The Oct. 9 event, hosted by Texas Southern University law school’s chapter of the Federalist Society—a conservative legal organization—was to feature state Rep. Briscoe Cain (R).
Protesters interrupted the speech according to news reports and a video posted by KHOU-11, a CBS affiliate in Houston. They reportedly criticized Cain as an opponent of LGBT rights and an ally of the alt-right.
Cain “stands for hatred and bigotry on a scale that isn’t deserving of having a place or platform here at TSU,” student and protester Justin Tolston said in the KHOU-TV video. Tolston and other protesters didn’t return requests for comment.
University President Austin Lane shut down the event after police notified him of the disturbance because “it was determined that The Federalist Society was not a sanctioned University organization and proper scheduling procedures were not followed,” TSU said in a statement emailed to Bloomberg BNA.
That reasoning didn’t satisfy Cain, who said Lane had police escort him off campus. “In the coming weeks, I’ll be asking Speaker [Joe] Straus and Lt. Gov Dan Patrick to consider interim studies on the anti-free [speech] actions of TSU and any other public universities,” Cain said on his verified Facebook page.
The incident comes after Seattle University law school revoked its co-sponsorship of an immigration discussion hosted by its Federalist Society chapter, and the Department of Justice’s decided to take a hands-on role in protecting campus free speech.
College campuses across the country have been roiling with protests in recent months.
Several events have been canceled or disrupted based on the views of the speakers hosted, including conservatives such as Ann Coulter.
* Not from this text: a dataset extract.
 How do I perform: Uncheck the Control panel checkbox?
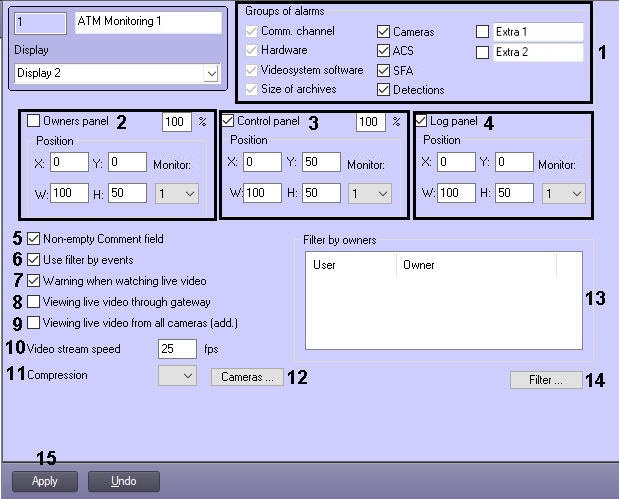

Law school campus programming has largely been immune.
Free speech is “under assault on college campuses” and “is essential in any education, but it is most egregious to see such blatant violations take place in an institution that should be teaching students the legal speech protections protected by the first amendment,” Cain told Bloomberg BNA by email Oct. 10.
A request for comment from the law school wasn’t returned.
The president of the Federalist Society chapter, Daniel Caldwell, says he received approval from a law school dean and followed all procedures required by the Student Bar Association to form the chapter and hold the event.
The group appears on a purported Sept. 16 list of organizations registered at the law school, which was sent by Caldwell to Bloomberg BNA.
TSU “welcomes free speech and all viewpoints on campus as part of our collegiate experience,” the school’s statement said.
“The University has extended an invitation to” Cain “to return to campus for deliberative dialogue at a University-approved event,” it said.
The school is “working with the student group to assist with registration process and procedures,” it said.